Donc, nous portons le projet de la gauche dans le Grand-Est. Une gauche résolument audacieuse sur ses principes. On le voit encore aujourd’hui, il n’y a jamais eu autant d’inégalités, autant de pauvreté que depuis la crise du Covid. Les solutions et les analyses de la société de la gauche sont plus que jamais d’actualité. C’est cela que je veux porter dans cette élection.

D&S : Quel bilan tires-tu de la gestion du Grand-Est par les LR ?

AF : D’abord, le fait que c’est un échec sur l’unité de la région. Le Grand-Est aujourd’hui n’existe pas en tant qu’unité culturelle. Chacun est encore très fortement attaché à son ancienne région. Pour quelle raison ? En fait, les Républicains issus de la droite alsacienne a voulu plaquer sur la Lorraine et la Champagne-Ardenne leur manière de gérer l’Alsace, notamment avec une politique d’agences. On vide les responsables de terrain, les responsables associatifs, les élus aussi de leur rôle essentiel dans le pilotage des politiques publiques. On plaque depuis l’extérieur un certain nombre de méthodes qui ne sont pas adaptées aux territoires. C’est ma première critique. On le voit dans le domaine culturel, associatif, dans l’économie sociale et solidaire. On a oublié que chacun des territoires avait son histoire et aussi son expérience politique, et qu’il ne fallait pas tout jeter au nom de la grande région.

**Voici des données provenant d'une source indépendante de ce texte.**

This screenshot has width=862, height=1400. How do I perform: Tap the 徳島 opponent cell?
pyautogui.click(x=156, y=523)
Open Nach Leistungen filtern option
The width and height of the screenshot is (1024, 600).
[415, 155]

Moi, je veux plus de proximité dans la gestion des fonds régionaux. D’autant plus que l’on sait que l’État a été appauvri par les politiques néo-libérales. Mais les régions, à travers les contrats de plan État-régions, à travers la gestion de fonds européens, ont les moyens d’agir. Les régions sont de plus en plus importantes pour les transports, la formation professionnelle, mais aussi l’investissement économique. Il faut le faire d’une manière qui soit proche des besoins des habitants et pas par du saupoudrage. Voilà ma principale critique concernant la politique de la droite qui n’a pas de visions stratégique, de vision d’avenir.

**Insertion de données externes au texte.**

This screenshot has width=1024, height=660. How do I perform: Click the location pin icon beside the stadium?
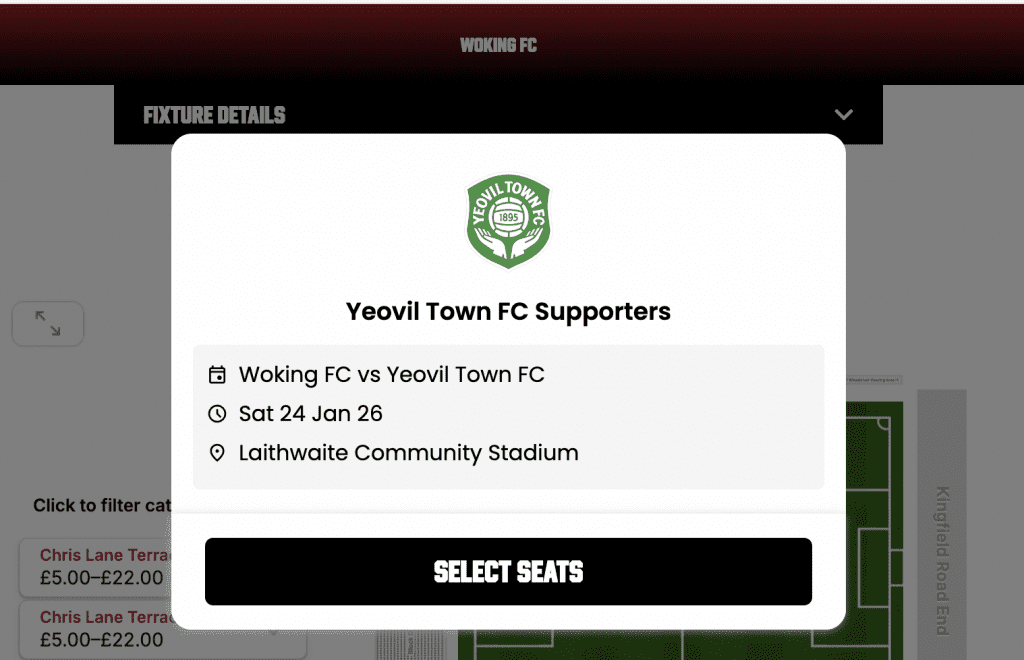217,453
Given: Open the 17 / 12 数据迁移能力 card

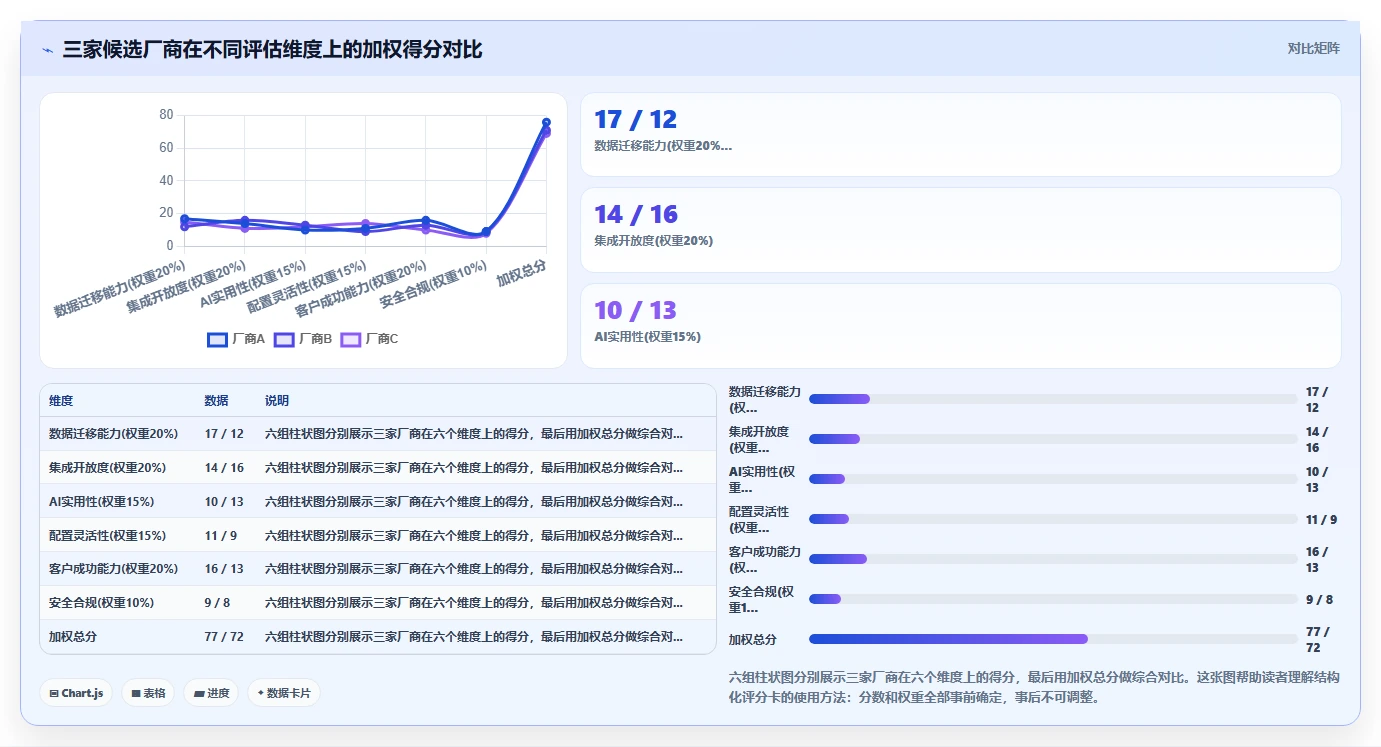Looking at the screenshot, I should point(960,135).
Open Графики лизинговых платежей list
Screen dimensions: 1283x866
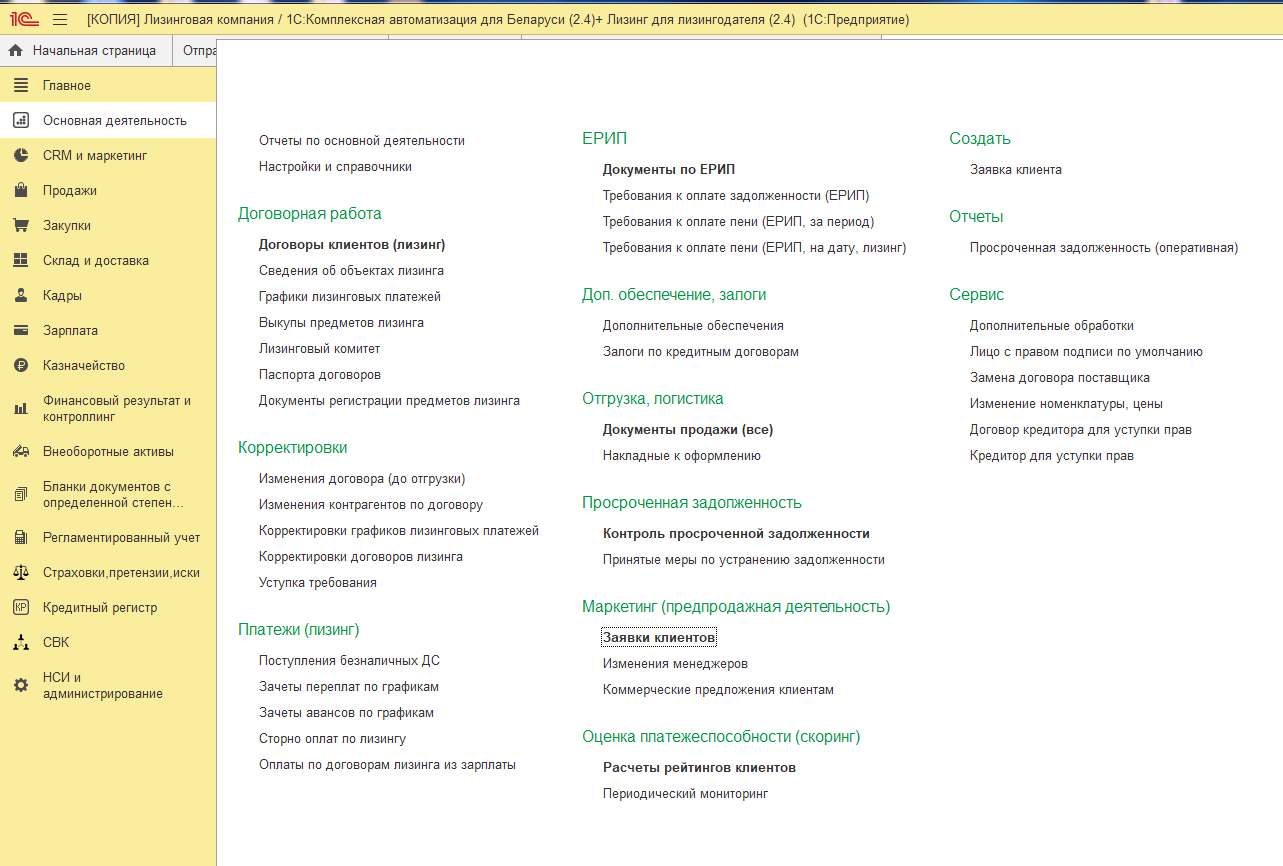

D&S : Quels sont les points essentiels qui marqueront la campagne de l’Appel inédit ?

AF : Tout d’abord nous sommes dans une crise sanitaire dont nous ne sommes pas encore sortis, une crise sociale terrible et une crise écologique qui reste devant nous. Alors comment faire ?

D’abord, investir :

dans la formation (par exemple pour aider les soignants dans leur parcours professionnel ; quant aux jeunes, il leur faut un plan Marshall pour l’emploi) ;

dans la gratuité des transports et bien sûr réfléchir à la façon de financer cette gratuité, car c’est comme cela que l’on fera changer les comportements.

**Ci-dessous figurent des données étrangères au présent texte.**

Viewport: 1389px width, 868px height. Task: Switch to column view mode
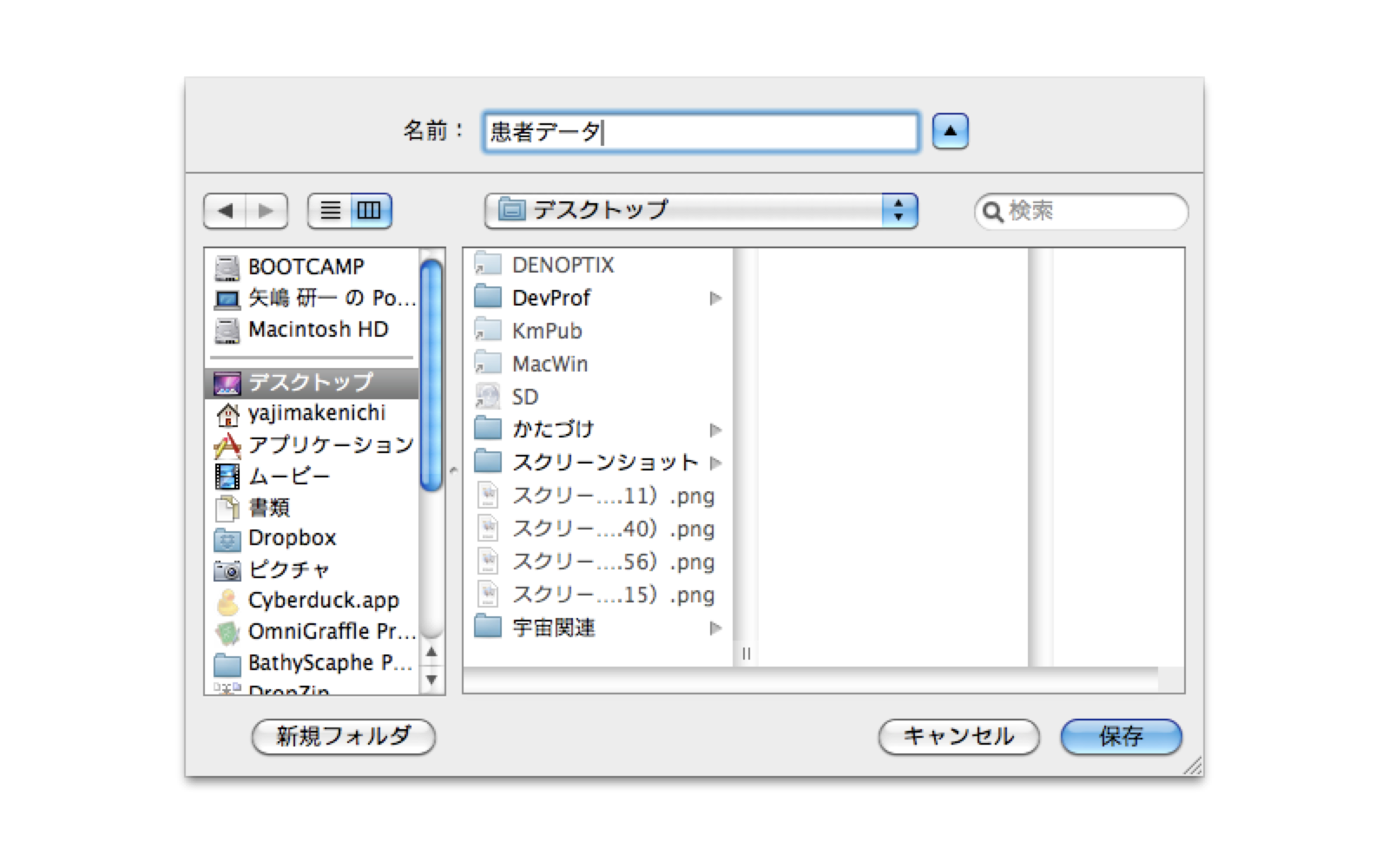[x=370, y=211]
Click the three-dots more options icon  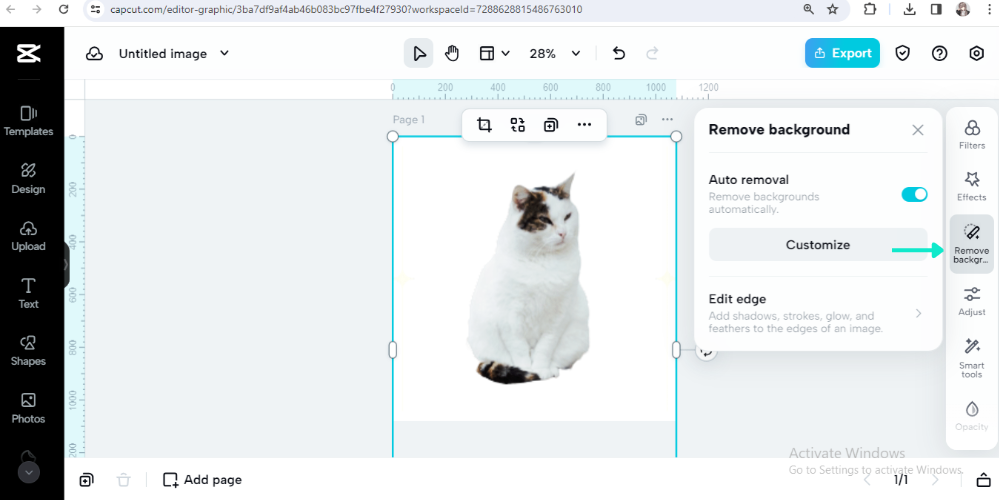click(x=584, y=125)
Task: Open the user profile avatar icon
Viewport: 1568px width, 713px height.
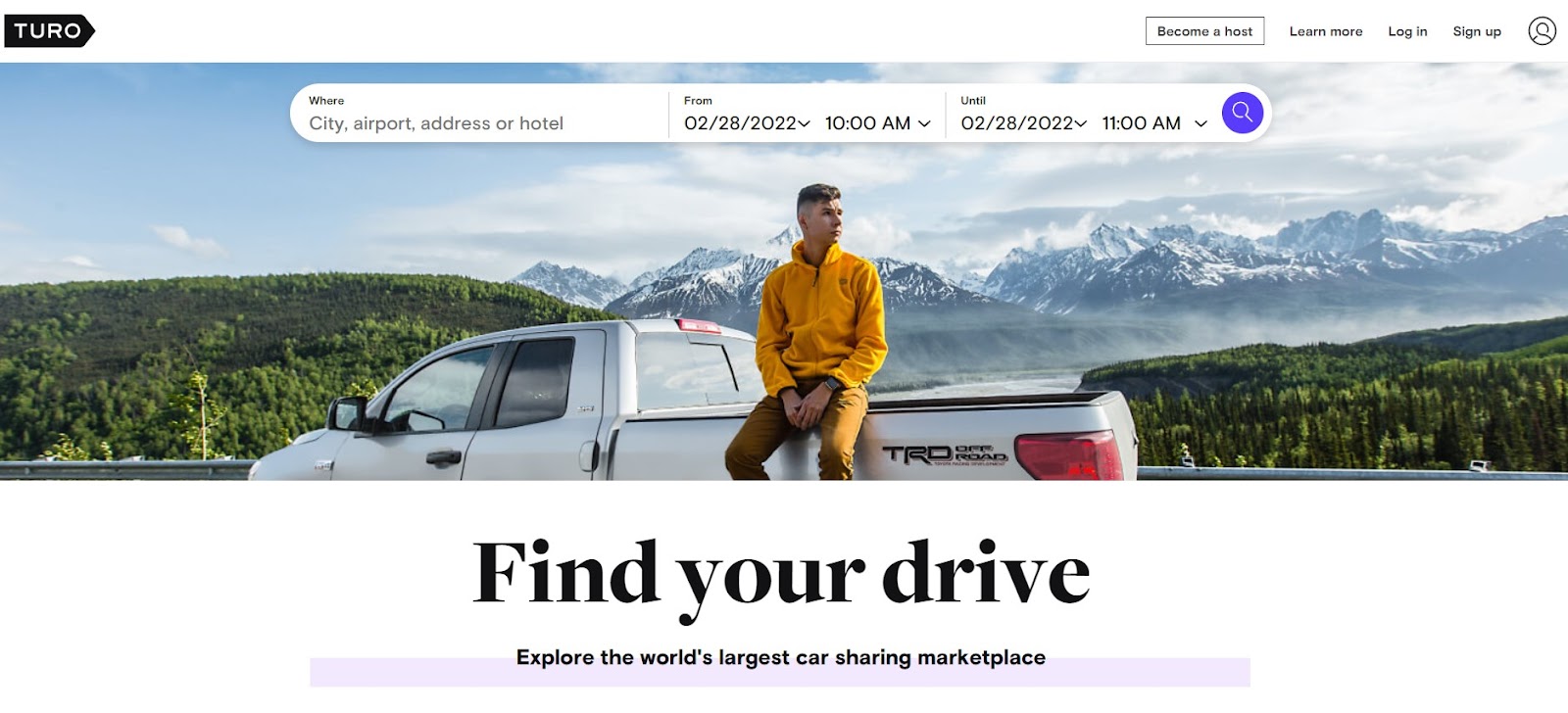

Ensuite, la région Grand-Est a laissé les anciennes régions Lorraine et Champagne-Ardenne en proie à la désindustrialisation. Il faut donc retrouver une région stratège en matière de pilotage économique, accompagner les industries en reconversion et soutenir les nouvelles filières (bois, énergies renouvelables, la sidérurgie qui a encore toute sa place).

Enfin, il faudra adapter le concordat avec nos nouvelles règles sur la laïcité.

D&S : Comment, avec cette pandémie, faire campagne ?

AF : Nous avons tout d’abord mis en place les jeudis inédits qui, chaque semaine sur des thèmes précis et avec des intervenants différents, permettent au plus grand nombre d’écouter les avis des uns et des autres et d’élaborer collectivement des solutions.

Nous organisons aussi des Facebook Live chaque dimanche après-midi avec des discussions à bâtons rompus. Nous reprendrons aussi, dès que les conditions sanitaires le permettront, des campagnes de terrain pour aller à la rencontre des habitants.

Des groupes de travail ont aussi été mis en place dans lesquels chaque citoyen a toute sa place (groupes mobilités, démocratie, économie, culture…).